David Jones: Engraver, Soldier, Painter, Poet by Thomas Dilworth - review

Love of country: The Garden Enclosed, 1924, by David Jones: Penguin/Random House UK
Love of country: The Garden Enclosed, 1924, by David Jones: Penguin/Random House UK

It’s ever so rarely you get a perfect biography, a marvellous match of subject and writer — but Thomas Dilworth’s biography of David Jones is just that. It’s not just a full account of a man but a compelling argument as to why Jones should be as admired by us as he was by his contemporaries, who thought him wonderful: T S Eliot; W B Yeats (he bowed from the waist as he entered the sitting room where Jones was having tea , intoning: “I salute the author of In Parenthesis”); Igor Stravinksy; Kenneth Clark; Dylan Thomas; W H Auden; Eric Gill.

That selection (there were umpteen others) of critics who thought him first rate gives a clue about why our generation hasn’t given Jones his due. He was that inconvenient creature, a genius in two spheres. Contemporary critics can handle the art, or the poetry, but not both, although Jones considered that his uniqueness as a writer lay in being an artist too.

Then there’s Jones’s religion, a problematic matter nowadays: he was a Catholic convert and his faith — generous and non-sectarian — informed everything he did. His fundamental view was that man is a maker — of signs as well as things. He was a medievalist who effortlessly embraced Modernism .

His Great War poem, In Parenthesis, is many-layered. There’s the experience of the soldier in the trenches mixed with echoes of the Roman world mixed with Welsh mythology and Christian allegory. His Dai Greatcoat (modelled on a shit-wallah he met in the trenches, carrying buckets of excrement) is an epic figure, with elements of all these things, with a bit of Kipling’s Tommy Atkins.

His other great poem, The Anathemata (with its sharply perceptive preface about the fissure between religion and contemporary culture), was described by Auden as analogous to sitting at Mass with your mind wandering.

This being the centenary of the First World War, it is astonishing that In Parenthesis hasn’t been endlessly discussed and that it (and the war art) isn’t on exam curriculums with the “war poets”. In fact, Jones saw more action than any of them — when he met Siegfried Sassoon later, they agreed that they could never get away from the war. For him it was “like ordinary life … only more intensified”, with the compensation for the horror being “the tenderness of men in action to one another”. One impetus for the poem was his re-reading of Erich Maria Remarque’s All Quiet on the Western Front: “Bugger this! I could do better.”

His father was Welsh, a printer; his mother of London shipwright stock; they lived in Brockley. He went at an early age to art school, where Sickert was his teacher. His good fortune was that he never went to university but was wonderfully well read.

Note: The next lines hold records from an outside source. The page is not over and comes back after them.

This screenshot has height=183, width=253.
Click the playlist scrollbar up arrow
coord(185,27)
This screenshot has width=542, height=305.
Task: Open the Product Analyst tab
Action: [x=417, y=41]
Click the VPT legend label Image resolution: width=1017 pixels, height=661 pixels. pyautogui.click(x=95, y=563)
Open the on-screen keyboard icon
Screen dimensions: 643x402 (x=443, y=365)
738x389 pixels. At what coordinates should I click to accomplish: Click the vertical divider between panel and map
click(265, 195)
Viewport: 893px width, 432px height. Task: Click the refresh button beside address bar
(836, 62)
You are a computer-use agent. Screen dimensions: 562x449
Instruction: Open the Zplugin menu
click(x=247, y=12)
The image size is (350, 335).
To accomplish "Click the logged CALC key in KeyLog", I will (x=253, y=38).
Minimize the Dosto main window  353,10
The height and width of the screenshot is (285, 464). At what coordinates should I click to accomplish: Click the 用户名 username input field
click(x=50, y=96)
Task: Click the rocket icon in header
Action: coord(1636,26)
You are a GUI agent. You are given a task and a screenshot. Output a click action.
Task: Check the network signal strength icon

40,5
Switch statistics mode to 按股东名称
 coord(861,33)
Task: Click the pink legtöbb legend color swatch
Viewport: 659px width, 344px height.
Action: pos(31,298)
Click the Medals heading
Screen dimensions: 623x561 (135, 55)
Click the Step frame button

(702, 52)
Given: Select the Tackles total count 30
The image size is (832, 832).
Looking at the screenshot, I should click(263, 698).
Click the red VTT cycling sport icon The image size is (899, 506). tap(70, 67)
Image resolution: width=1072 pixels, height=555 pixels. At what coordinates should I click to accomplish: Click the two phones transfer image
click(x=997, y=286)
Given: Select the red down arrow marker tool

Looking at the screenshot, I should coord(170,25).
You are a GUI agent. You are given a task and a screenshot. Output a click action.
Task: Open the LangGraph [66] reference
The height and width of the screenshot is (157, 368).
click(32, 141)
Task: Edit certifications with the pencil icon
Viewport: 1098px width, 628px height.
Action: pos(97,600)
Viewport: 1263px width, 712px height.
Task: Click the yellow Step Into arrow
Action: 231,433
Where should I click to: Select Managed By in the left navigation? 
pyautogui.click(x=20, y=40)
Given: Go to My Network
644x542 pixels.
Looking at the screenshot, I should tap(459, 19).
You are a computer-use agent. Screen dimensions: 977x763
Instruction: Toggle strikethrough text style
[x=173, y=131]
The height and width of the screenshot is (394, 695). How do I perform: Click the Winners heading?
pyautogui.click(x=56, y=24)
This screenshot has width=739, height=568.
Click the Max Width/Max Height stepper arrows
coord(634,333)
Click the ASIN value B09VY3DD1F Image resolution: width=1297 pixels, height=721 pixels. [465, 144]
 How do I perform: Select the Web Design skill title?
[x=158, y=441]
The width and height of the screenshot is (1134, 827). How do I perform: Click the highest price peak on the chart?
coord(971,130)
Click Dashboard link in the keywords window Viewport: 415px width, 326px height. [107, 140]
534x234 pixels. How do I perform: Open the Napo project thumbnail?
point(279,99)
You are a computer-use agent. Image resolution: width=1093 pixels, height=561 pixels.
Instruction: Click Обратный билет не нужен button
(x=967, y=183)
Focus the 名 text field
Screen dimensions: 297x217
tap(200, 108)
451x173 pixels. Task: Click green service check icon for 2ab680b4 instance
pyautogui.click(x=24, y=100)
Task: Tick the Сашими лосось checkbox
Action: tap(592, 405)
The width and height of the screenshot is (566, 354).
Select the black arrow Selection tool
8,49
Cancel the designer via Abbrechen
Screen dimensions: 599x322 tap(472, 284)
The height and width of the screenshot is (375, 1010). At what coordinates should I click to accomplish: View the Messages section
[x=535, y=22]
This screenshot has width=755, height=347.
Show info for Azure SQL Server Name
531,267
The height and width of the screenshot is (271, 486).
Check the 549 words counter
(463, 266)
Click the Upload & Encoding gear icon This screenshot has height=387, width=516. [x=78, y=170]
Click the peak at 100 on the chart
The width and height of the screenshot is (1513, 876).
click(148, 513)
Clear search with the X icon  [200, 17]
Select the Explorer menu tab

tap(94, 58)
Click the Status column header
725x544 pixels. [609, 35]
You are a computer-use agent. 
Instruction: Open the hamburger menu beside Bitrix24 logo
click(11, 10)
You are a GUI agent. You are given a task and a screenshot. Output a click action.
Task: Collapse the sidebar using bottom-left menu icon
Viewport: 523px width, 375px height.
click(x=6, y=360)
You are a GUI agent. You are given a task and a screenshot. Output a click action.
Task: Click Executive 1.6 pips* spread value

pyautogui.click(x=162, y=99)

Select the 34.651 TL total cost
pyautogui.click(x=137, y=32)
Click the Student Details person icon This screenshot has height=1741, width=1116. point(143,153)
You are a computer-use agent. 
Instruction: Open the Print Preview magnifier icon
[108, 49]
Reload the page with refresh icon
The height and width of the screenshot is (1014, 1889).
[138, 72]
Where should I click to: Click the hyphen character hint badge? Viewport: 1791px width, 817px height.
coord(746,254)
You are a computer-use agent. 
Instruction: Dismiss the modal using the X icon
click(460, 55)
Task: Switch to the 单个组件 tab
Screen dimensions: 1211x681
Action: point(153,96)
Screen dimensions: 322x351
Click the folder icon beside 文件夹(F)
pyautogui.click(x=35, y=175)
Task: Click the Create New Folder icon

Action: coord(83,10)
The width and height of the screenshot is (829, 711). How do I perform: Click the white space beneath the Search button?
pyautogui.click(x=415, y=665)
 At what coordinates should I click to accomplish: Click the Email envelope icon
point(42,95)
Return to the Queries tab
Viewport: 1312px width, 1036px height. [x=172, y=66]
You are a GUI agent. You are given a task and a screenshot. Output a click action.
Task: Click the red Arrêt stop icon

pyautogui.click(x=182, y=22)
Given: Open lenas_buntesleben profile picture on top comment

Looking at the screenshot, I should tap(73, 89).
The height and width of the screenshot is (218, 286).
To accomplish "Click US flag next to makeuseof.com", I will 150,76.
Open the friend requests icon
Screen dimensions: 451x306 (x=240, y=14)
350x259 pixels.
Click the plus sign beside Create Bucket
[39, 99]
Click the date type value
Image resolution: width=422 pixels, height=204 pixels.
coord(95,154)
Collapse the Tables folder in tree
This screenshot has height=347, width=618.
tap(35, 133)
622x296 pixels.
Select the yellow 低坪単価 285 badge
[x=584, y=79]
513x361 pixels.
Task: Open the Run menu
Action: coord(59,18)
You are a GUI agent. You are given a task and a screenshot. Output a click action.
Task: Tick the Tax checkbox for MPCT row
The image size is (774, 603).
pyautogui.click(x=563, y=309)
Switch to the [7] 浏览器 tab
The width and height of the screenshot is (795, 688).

After the war he joined Eric Gill’s artistic-religious community at Ditchling (the religion is now excised from the centre there) where he became engaged to Gill’s daughter, Petra — he never quite got over her breaking it off. His subsequent romantic career was a succession of passionate, unconsummated crushes on beautiful, clever women.

But although he absorbed Gill’s worldview and his craft of lettering, he was never absorbed by it: for him beauty was the goal of art. His own paintings are as many-layered as his writing. They can seem simply lyrical, even whimsical but, close up, they are dense with meaning.

Jones never trusted biographers who were too prolific, who didn’t live the life of their subject: well, Thomas Dilworth has done just that.